Phantom
- First edition
- Author: Susan Kay
- Language: English
- Genre: Parallel novel
- Publisher: Doubleday
- Publication date: 1990
- Publication place: United Kingdom
- Media type: Print (Hardcover and Paperback)
- Pages: 532
- ISBN: 0-385-40087-X (hardcover first edition)
- OCLC: 21412105

= Phantom (Kay novel) =

1990 novel by Susan Kay

Phantom is a 1990 novel by Susan Kay, based on the 1910 Gaston Leroux novel The Phantom of the Opera. It is a biography of the title character Erik.

==Plot summary==

The Phantom is born as Erik in Boscherville, a small town not far from Rouen, in the summer of 1831. His spoiled, vain mother scorns her deformed child from birth, puts a mask on his face, and cannot bring herself to name him. Instead, she instructs the elderly priest who baptises him to name the child after himself. Erik is forced to spend his childhood locked in his home lest he or his mother become a target for the superstitious villagers. Much of the verbal and physical abuse Erik suffers from his mother is chronicled in the opening chapters of the novel.

From a young age, Erik exhibits a strong interest in architecture and is privately tutored by a well-respected professor, but his strongest abilities lie in the subject of music. His mother does not encourage his pursuit of singing, claiming that his supernaturally beautiful voice cannot have been created by God.

At nine years old, Erik runs away from home, believing this will make his mother's life easier. After a week or so without food, he stumbles upon a Romani camp in the woods. Upon seeing his face, a freak show showman named Javert decides to exhibit him as the "Living Corpse" and Erik is locked in a cage. He remains with the tribe until he is about 12 years old, when the showman drunkenly attempts to force himself on him, at which point Erik kills him and is forced to flee.

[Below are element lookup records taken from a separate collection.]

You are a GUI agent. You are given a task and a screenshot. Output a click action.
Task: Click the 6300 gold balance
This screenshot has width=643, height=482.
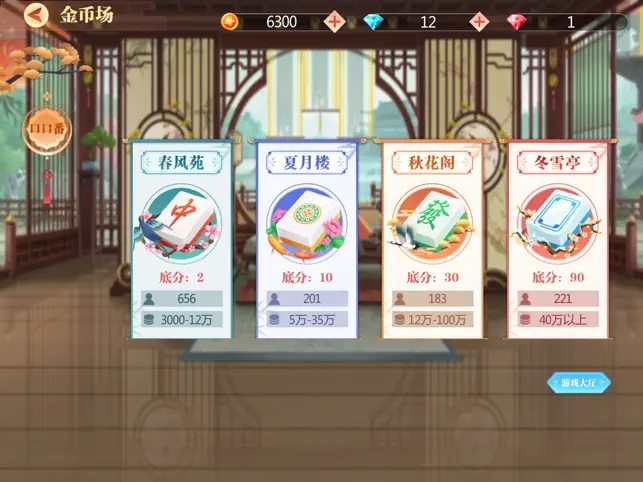point(281,22)
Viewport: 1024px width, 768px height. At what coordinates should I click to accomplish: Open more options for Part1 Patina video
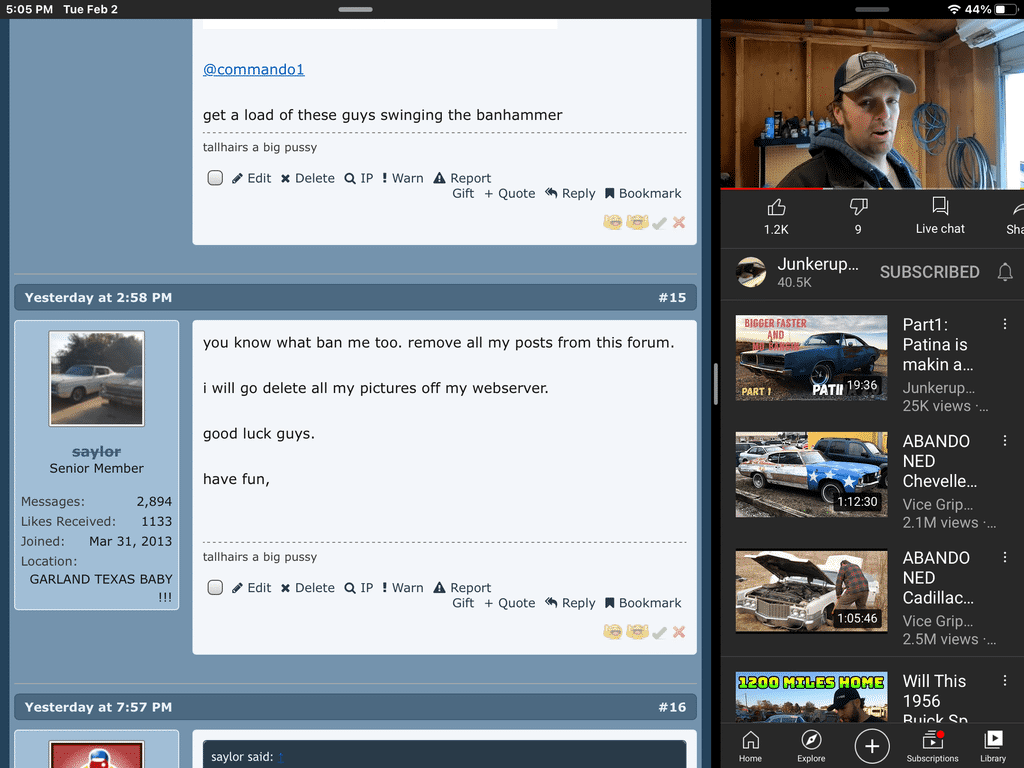1005,325
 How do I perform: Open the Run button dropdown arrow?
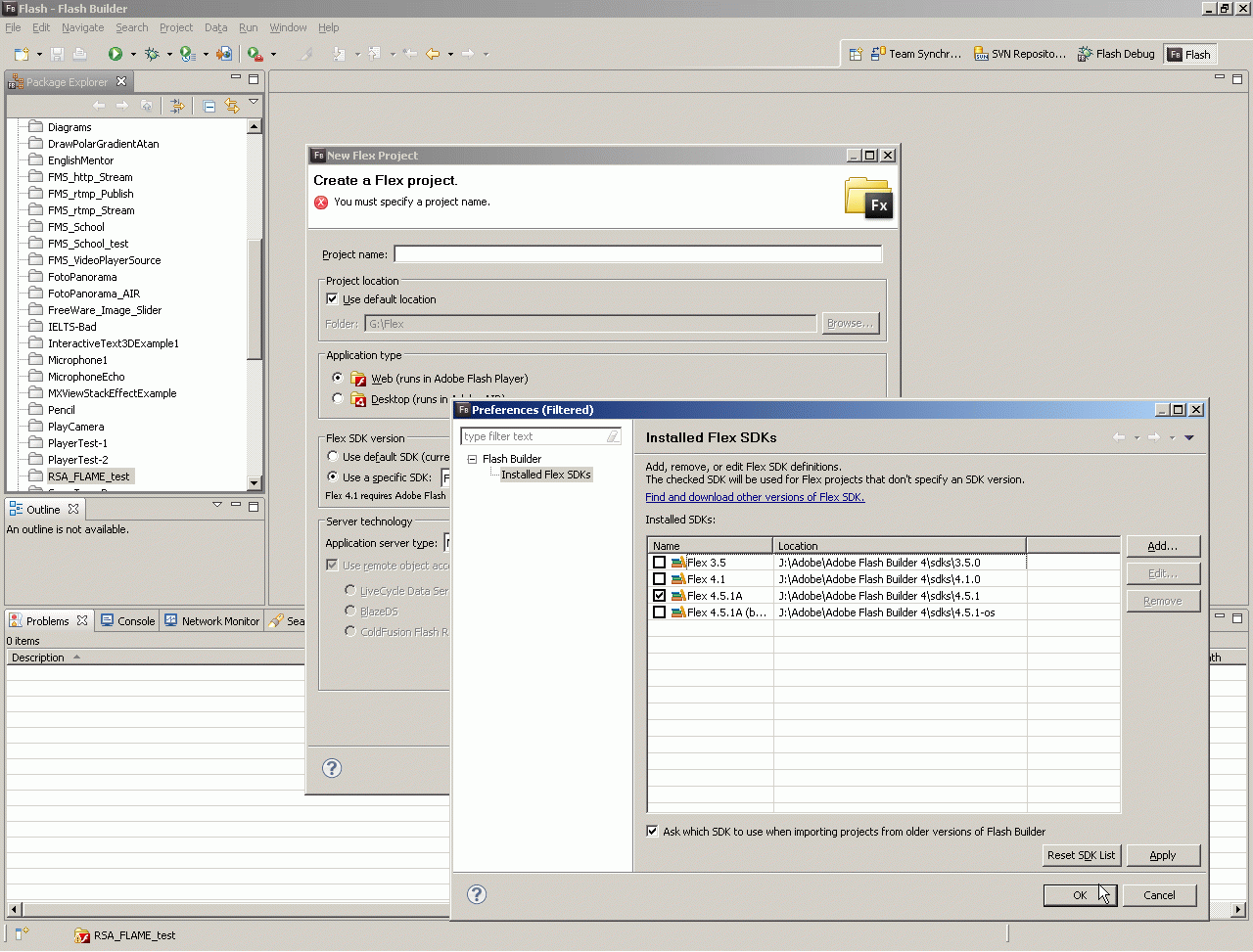[x=133, y=55]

While performing at a fair in Rome, Erik meets Giovanni, a master mason who takes the boy on as his apprentice. He stays with Giovanni until age 15, when Erik is forced to flee again after inadvertently causing the death of Giovanni's daughter Luciana.

Four years later, he is sought out by Nadir, the Daroga of Mazanderan Court and becomes a court assassin, magician, and personal engineer to the Persian Shah. Responsible for the entertainment of the Khanum, the Shah's mother, he builds sophisticated traps and torture devices for her amusement. In addition, he is involved in the design and construction of a palace for the Shah. After becoming involved in political intrigue, Erik makes his way back to France, where he helps design and build the Palais Garnier Opera House.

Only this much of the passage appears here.